Bone marrow-derived mesenchymal stem cells versus adipose-derived mesenchymal stem cells for peripheral nerve regeneration

Marcela Fernandes; Sandra Gomes Valente; Rodrigo Guerra Sabongi; João Baptista Gomes Dos Santos; Vilnei Mattioli Leite; Henning Ulrich; Arthur Andrade Nery; Maria José da Silva Fernandes

doi:10.4103/1673-5374.224378

Bone marrow-derived mesenchymal stem cells versus adipose-derived mesenchymal stem cells for peripheral nerve regeneration

Neural Regen Res. 2018 Jan;13(1):100-104. doi: 10.4103/1673-5374.224378.

Authors

Marcela Fernandes¹, Sandra Gomes Valente¹, Rodrigo Guerra Sabongi¹, João Baptista Gomes Dos Santos¹, Vilnei Mattioli Leite¹, Henning Ulrich², Arthur Andrade Nery², Maria José da Silva Fernandes³

Affiliations

¹ Division of Hand and Upper Limb Surgery, Department of Orthopedics and Traumatology, Universidade Federal de São Paulo, São Paulo, Brazil.
² Department of Biochemistry, Institute of Chemistry, Universidade de São Paulo, São Paulo, Brazil.
³ Division of Neurosciences, Department of Neurology and Neurosurgery, Universidade Federal de São Paulo, São Paulo, Brazil.

Abstract

Studies have confirmed that bone marrow-derived mesenchymal stem cells (MSCs) can be used for treatment of several nervous system diseases. However, isolation of bone marrow-derived MSCs (BMSCs) is an invasive and painful process and the yield is very low.
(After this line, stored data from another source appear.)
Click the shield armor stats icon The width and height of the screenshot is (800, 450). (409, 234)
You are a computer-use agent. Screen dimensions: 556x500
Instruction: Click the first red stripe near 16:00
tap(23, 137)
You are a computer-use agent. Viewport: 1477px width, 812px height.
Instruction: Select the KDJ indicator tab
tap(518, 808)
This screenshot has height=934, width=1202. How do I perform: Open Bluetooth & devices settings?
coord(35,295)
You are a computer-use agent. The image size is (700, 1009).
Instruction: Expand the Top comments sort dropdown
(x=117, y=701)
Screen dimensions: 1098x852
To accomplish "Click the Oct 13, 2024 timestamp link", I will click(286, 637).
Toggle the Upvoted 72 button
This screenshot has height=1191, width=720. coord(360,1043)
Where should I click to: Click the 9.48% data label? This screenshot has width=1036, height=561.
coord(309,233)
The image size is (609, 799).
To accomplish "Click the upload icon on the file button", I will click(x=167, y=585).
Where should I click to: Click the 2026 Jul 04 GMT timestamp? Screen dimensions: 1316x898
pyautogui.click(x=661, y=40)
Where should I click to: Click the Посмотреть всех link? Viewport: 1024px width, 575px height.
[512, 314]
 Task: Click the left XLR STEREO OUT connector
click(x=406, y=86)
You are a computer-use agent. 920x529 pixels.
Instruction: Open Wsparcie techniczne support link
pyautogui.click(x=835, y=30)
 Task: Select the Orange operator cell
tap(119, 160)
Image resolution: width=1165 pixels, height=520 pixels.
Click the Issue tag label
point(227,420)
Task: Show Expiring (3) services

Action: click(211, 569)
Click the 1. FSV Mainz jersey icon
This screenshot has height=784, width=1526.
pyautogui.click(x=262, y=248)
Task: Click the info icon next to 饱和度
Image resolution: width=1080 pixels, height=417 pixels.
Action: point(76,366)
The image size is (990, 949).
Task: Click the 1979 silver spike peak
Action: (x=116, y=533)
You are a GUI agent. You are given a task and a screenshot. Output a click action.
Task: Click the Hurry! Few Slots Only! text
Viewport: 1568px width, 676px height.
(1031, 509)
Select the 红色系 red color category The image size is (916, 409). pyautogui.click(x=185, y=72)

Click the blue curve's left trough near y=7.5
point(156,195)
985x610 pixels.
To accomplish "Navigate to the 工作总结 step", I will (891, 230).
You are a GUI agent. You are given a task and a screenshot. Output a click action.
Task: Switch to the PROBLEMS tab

Therefore, there is a need to search for other alterative stem cell sources. Adipose-derived MSCs (ADSCs) have phenotypic and gene expression profiles similar to those of BMSCs. The production of ADSCs is greater than that of BMSCs, and ADSCs proliferate faster than BMSCs. To compare the effects of venous grafts containing BMSCs or ADSCs on sciatic nerve injury, in this study, rats were randomly divided into four groups: sham (only sciatic nerve exposed), Matrigel (MG; sciatic nerve injury + intravenous transplantation of MG vehicle), ADSCs (sciatic nerve injury + intravenous MG containing ADSCs), and BMSCs (sciatic nerve injury + intravenous MG containing BMSCs) groups. Sciatic functional index was calculated to evaluate the function of injured sciatic nerve. Morphologic characteristics of nerves distal to the lesion were observed by toluidine blue staining. Spinal motor neurons labeled with Fluoro-Gold were quantitatively assessed. Compared with sham-operated rats, sciatic functional index was lower, the density of small-diameter fibers was significantly increased, and the number of motor neurons significantly decreased in rats with sciatic nerve injury. Neither ADSCs nor BMSCs significantly improved the sciatic nerve function of rats with sciatic nerve injury, increased fiber density, fiber diameters, axonal diameters, myelin sheath thickness, and G ratios (axonal diameter/fiber diameter ratios) in the sciatic nerve distal to the lesion site. There was no significant difference in the number of spinal motor neurons among ADSCs, BMSCs and MG groups. These results suggest that neither BMSCs nor ADSCs provide satisfactory results for peripheral nerve repair when using MG as the conductor for engraftment.

Keywords: Matrigel; adipose-derived mesenchmal stem cells; mesenchymal stem cells; nerve regeneration; neural regeneration; sciatic functional index; sciatic nerve.